It was almost as if they’d anticipated another moment like this.

After bursting onto the scene in the summer of 2021, García has spent the fall of 2023 putting together one of the most captivating postseason performances in baseball history, dazzling with his glove and his legs and, mostly, his bat. When he settled into the batter’s box in the 11th inning of the opening game of this Fall Classic on Friday night, his teammates — really, all of Globe Life Field — seemed to expect something. What followed was the first walk-off home run in Game 1 of the World Series since Kirk Gibson’s legendary drive in 1988.

This is the type of legacy García is building.

“I don’t think I ever imagined that these types of things would be happening to me,” said García, speaking in Spanish, moments after sealing the Rangers’ 6-5 victory over the Arizona Diamondbacks. “But I’m very grateful and happy, and I’m just going to keep giving it my best to help us win it all.”

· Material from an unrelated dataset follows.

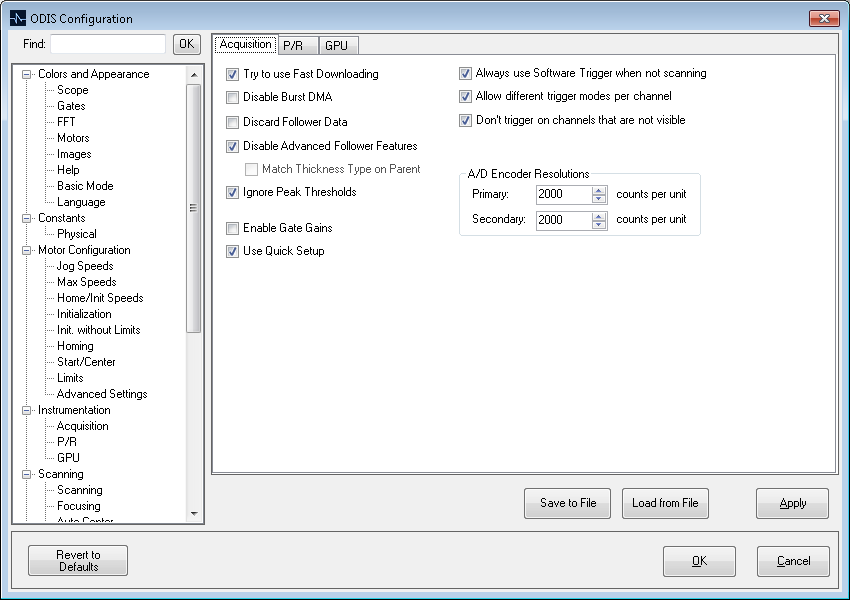The image size is (850, 600).
Task: Collapse the Motor Configuration tree node
Action: pyautogui.click(x=27, y=250)
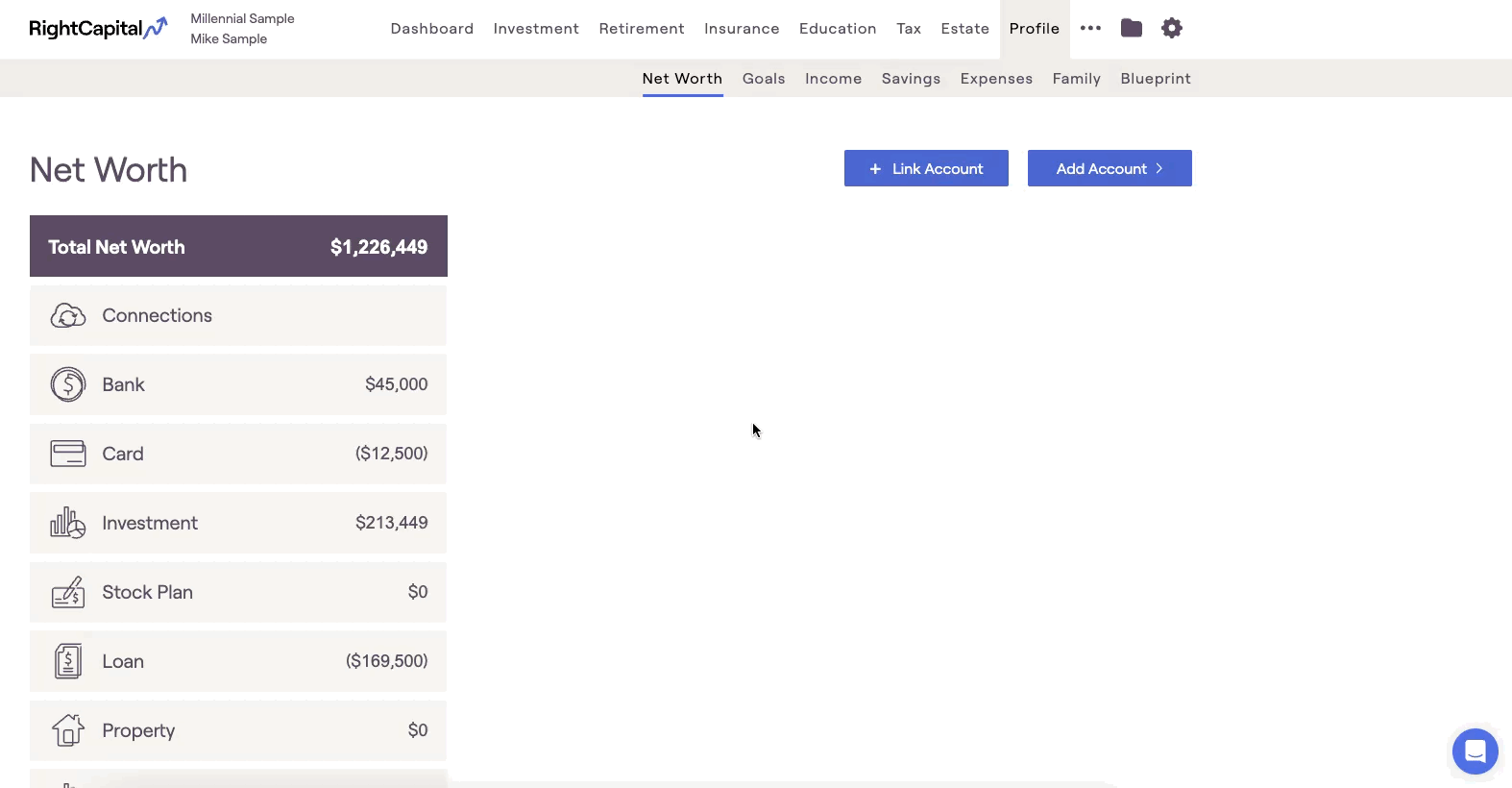Click the Card credit card icon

García, 30, has homered in five consecutive playoff games, one shy of the major league record. His total for the postseason is now at eight, just two fewer than the 2020 output from Randy Arozarena, his minor league roommate and best friend. That walk-off home run was his 22nd RBI this postseason, breaking the all-time record set by David Freese, the former St. Louis Cardinals third baseman, during a 2011 run that famously left Rangers fans devastated.

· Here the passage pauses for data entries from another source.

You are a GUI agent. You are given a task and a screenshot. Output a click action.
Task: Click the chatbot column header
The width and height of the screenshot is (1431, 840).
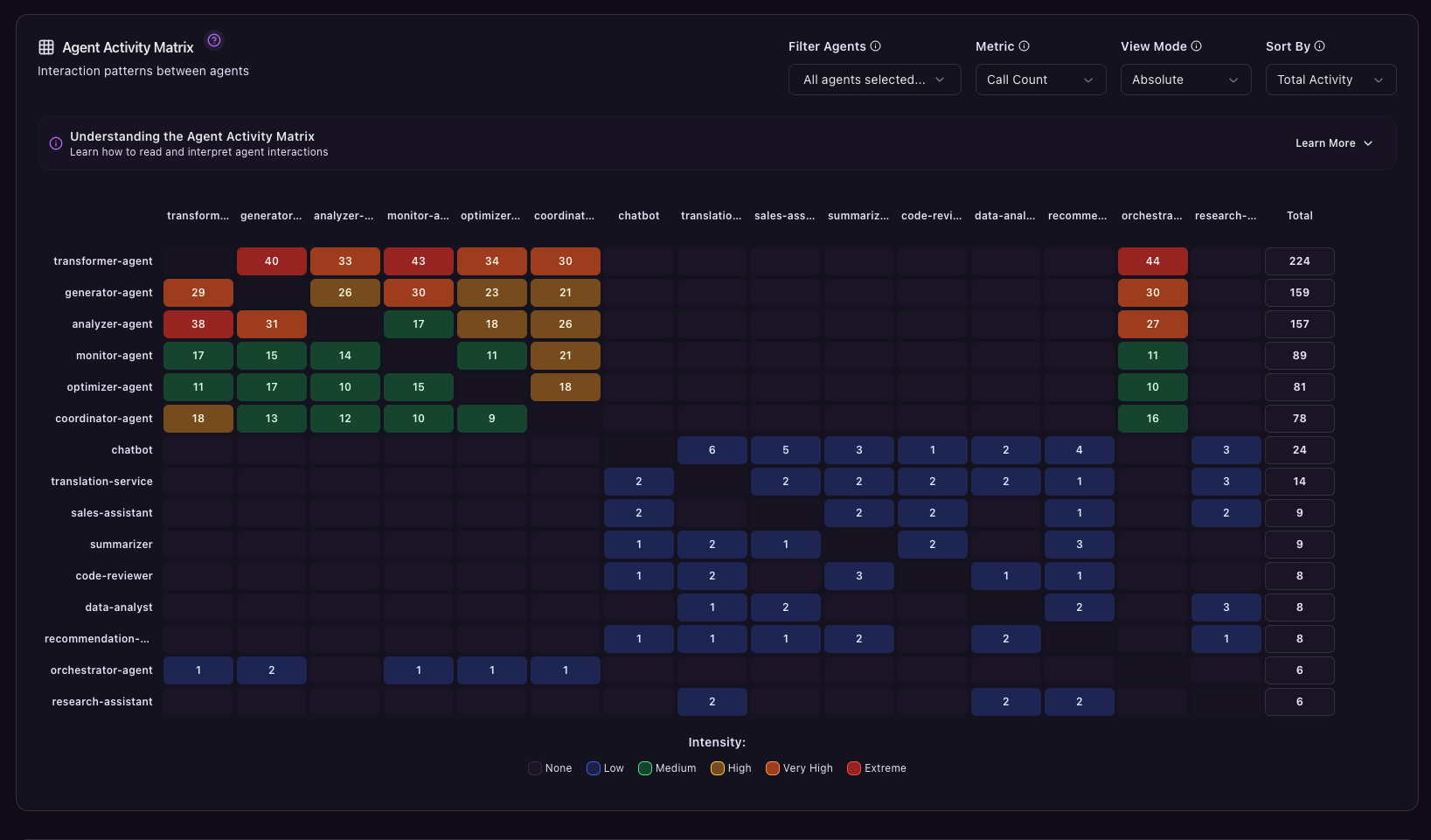(x=638, y=216)
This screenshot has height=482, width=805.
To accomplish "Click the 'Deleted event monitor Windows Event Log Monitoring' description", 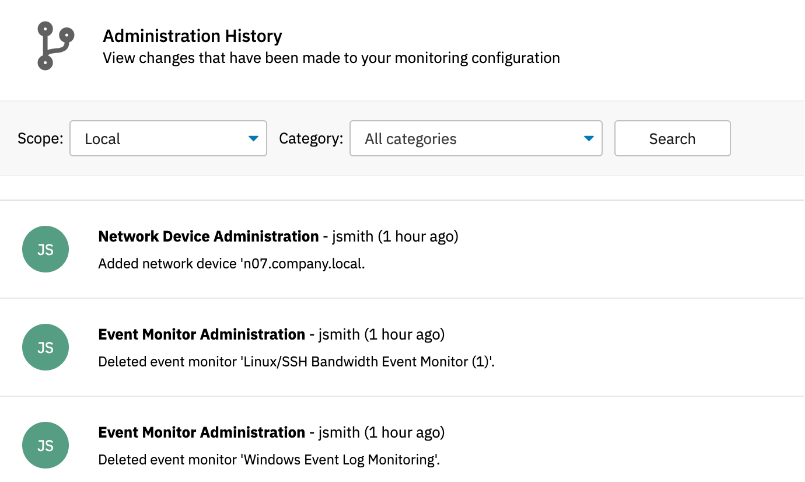I will click(x=269, y=460).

“When he gets hot, it’s really hot,” Rangers second baseman Marcus Semien said of García. “Now everybody sees it.”

García almost single-handedly ended the Houston Astros‘ season in the American League Championship Series, then proceeded to reach base in four of his first five plate appearances to begin the World Series. He singled in the first, drew a walk in the third, added another single in the eighth and took a 92 mph fastball to his left hand from D-backs closer Paul Sewald in the ninth, moments after Corey Seager tied the score with a 418-foot two-run homer.

García shook it off, promptly stole second base and came to bat again two innings later, with none on, one out and the score still tied. Right-handed reliever Miguel Castro fed him a steady diet of changeups, the one pitch that gave him trouble this season, but fell behind in the count 3-1. He followed with a 97 mph sinker slightly low, which García drove to the opposite field and lofted over the right-field fence, sending a sold-out Globe Life Field crowd into a frenzy.

Rangers first baseman Nathaniel Lowe doused García with a cooler of iced water as he approached home plate. In the tunnel on the way to the clubhouse, teammates repeatedly chanted his nickname — “Bombi,” originally given to García by a childhood friend who thought his head was shaped like a light bulb.

It was six years ago that García left friends and family behind in Cuba and went to Japan as a springboard to come to the United States and fulfill his dream of reaching the majors. He signed for a relatively small amount, was passed over twice — including by the Rangers. He didn’t carve out a full-time role in the big leagues until he neared the end of his 20s. But he always believed moments like these were possible.

“I think it’s all been worth it,” García said. “If I had to do it all over again, I would, because I feel so grateful for everything that has happened.”


NATHANIEL LOWE’S DAY was finished. It was March 24, 2021, eight days before the start of the Rangers’ regular season. Lowe had taken his three at-bats in a Cactus League game and he was officially off the clock.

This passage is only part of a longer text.